For an arbitrary nonelectrolyte, calculate the freezing point when #"0.0192 mols"# of it is dissolved in #"5.00 g"# of water? #K_f = 1.86^@ "C/m"# for water.

1 Answer
Truong-Son N.
Jan 26, 2017

#-7.14^@ "C"#.

The idea is that dissolving anything into a solvent will decrease its freezing point. It is expected that you already know #T_f^"*"# for water is #0^@ "C"#, i.e. the freezing point of the pure solvent water.
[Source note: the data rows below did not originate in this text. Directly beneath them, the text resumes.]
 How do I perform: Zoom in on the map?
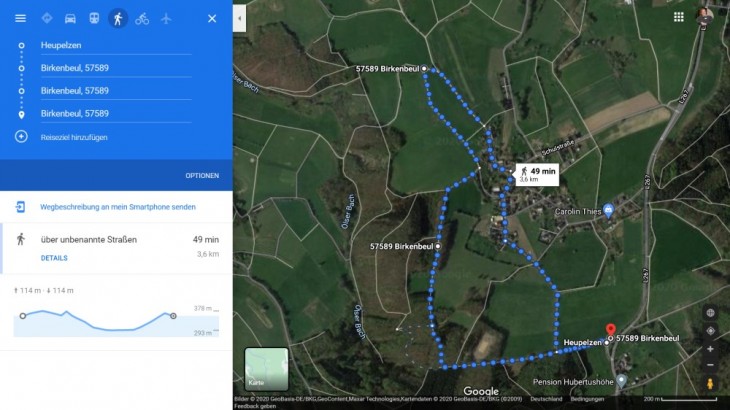pyautogui.click(x=710, y=349)
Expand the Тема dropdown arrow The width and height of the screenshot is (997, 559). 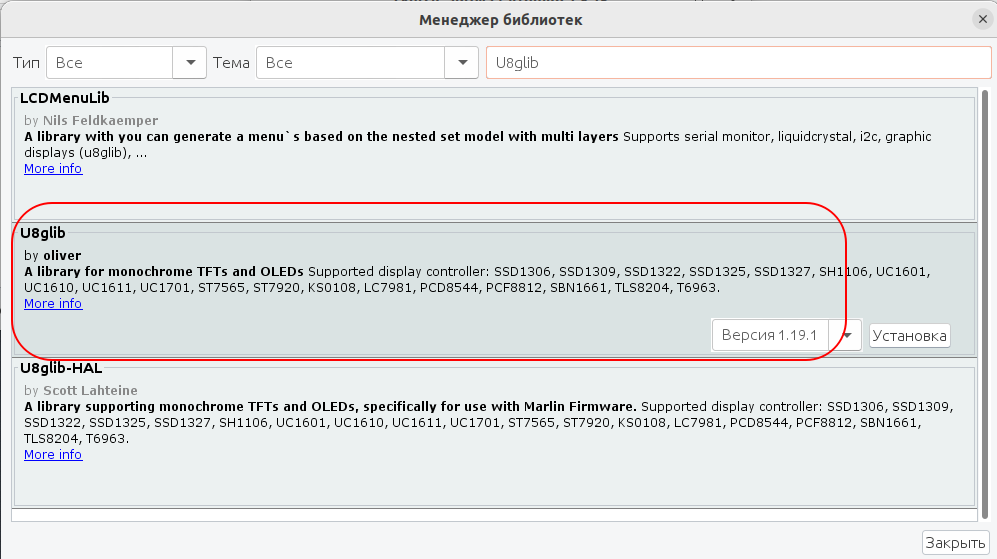click(462, 62)
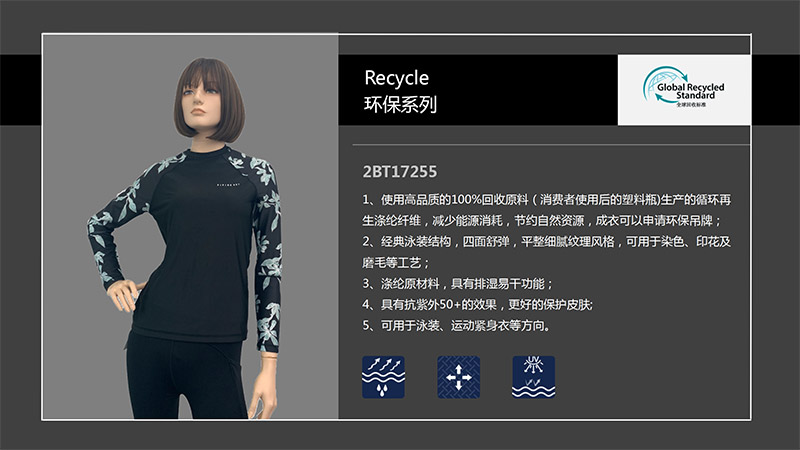Click the Global Recycled Standard logo

[684, 90]
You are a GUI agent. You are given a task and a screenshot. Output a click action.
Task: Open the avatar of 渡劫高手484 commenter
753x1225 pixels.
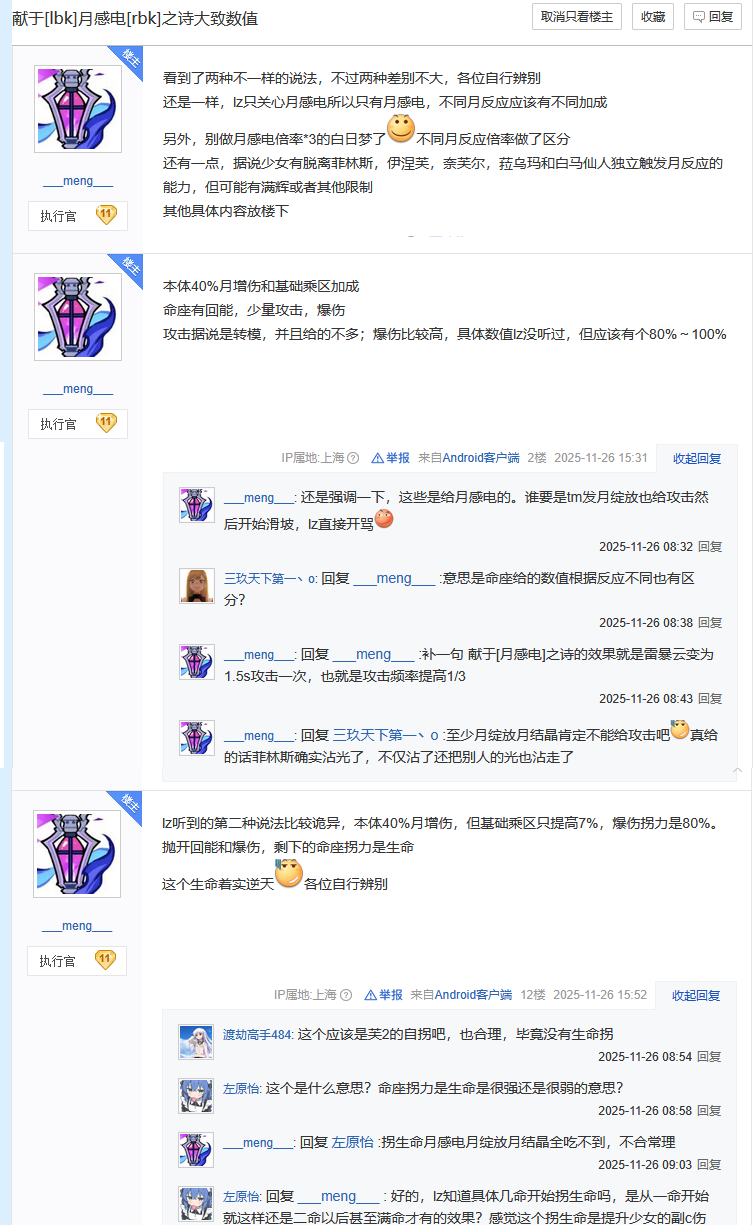tap(196, 1042)
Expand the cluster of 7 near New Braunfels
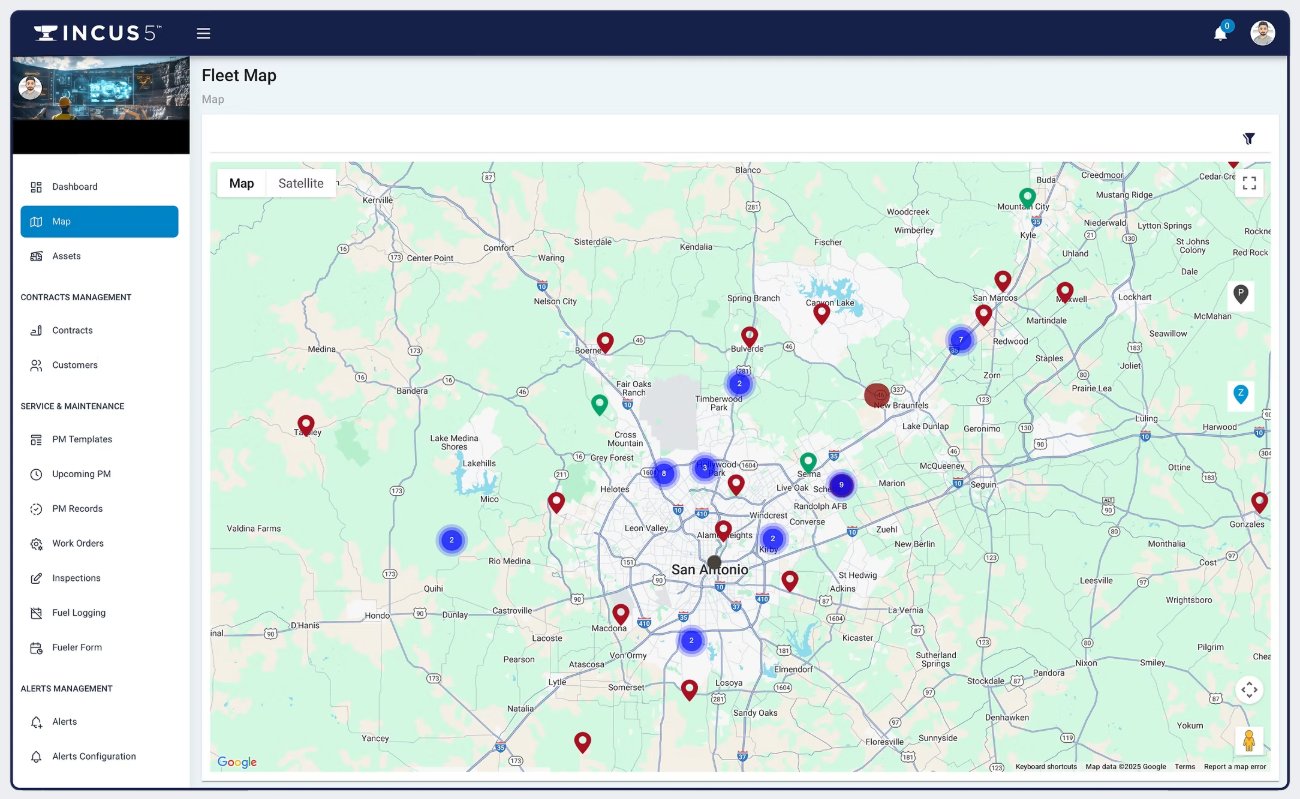 pos(961,340)
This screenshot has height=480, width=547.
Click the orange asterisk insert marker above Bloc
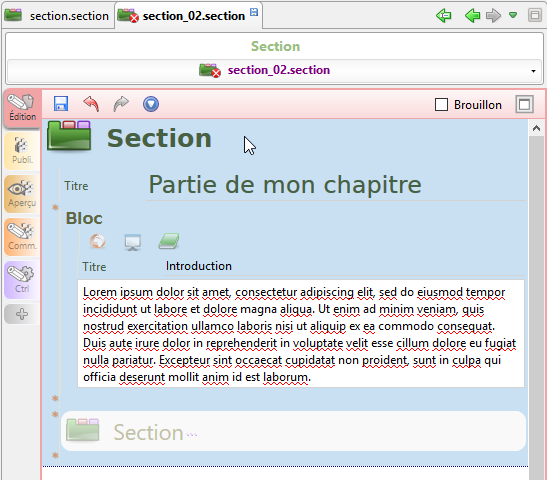click(55, 207)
Therefore, you are solving for the final, lowered freezing point.

Recall:

#DeltaT_f = T_f - T_f^"*" = -iK_fm#

where:

  • #i = 1# is the van't Hoff factor for a non-electrolyte. It simply says that only one nonelectrolyte particle exists for every nonelectrolyte particle that is placed into solution.
  • #K_f = 1.86^@ "C/m"# is the freezing point depression constant for water.
  • #m# is the molality of the solution, i.e. #"mol solute"/"kg solvent"#.
  • #T_f# is the freezing point of the solution.
  • #T_f^"*"# is the freezing point of the pure solvent.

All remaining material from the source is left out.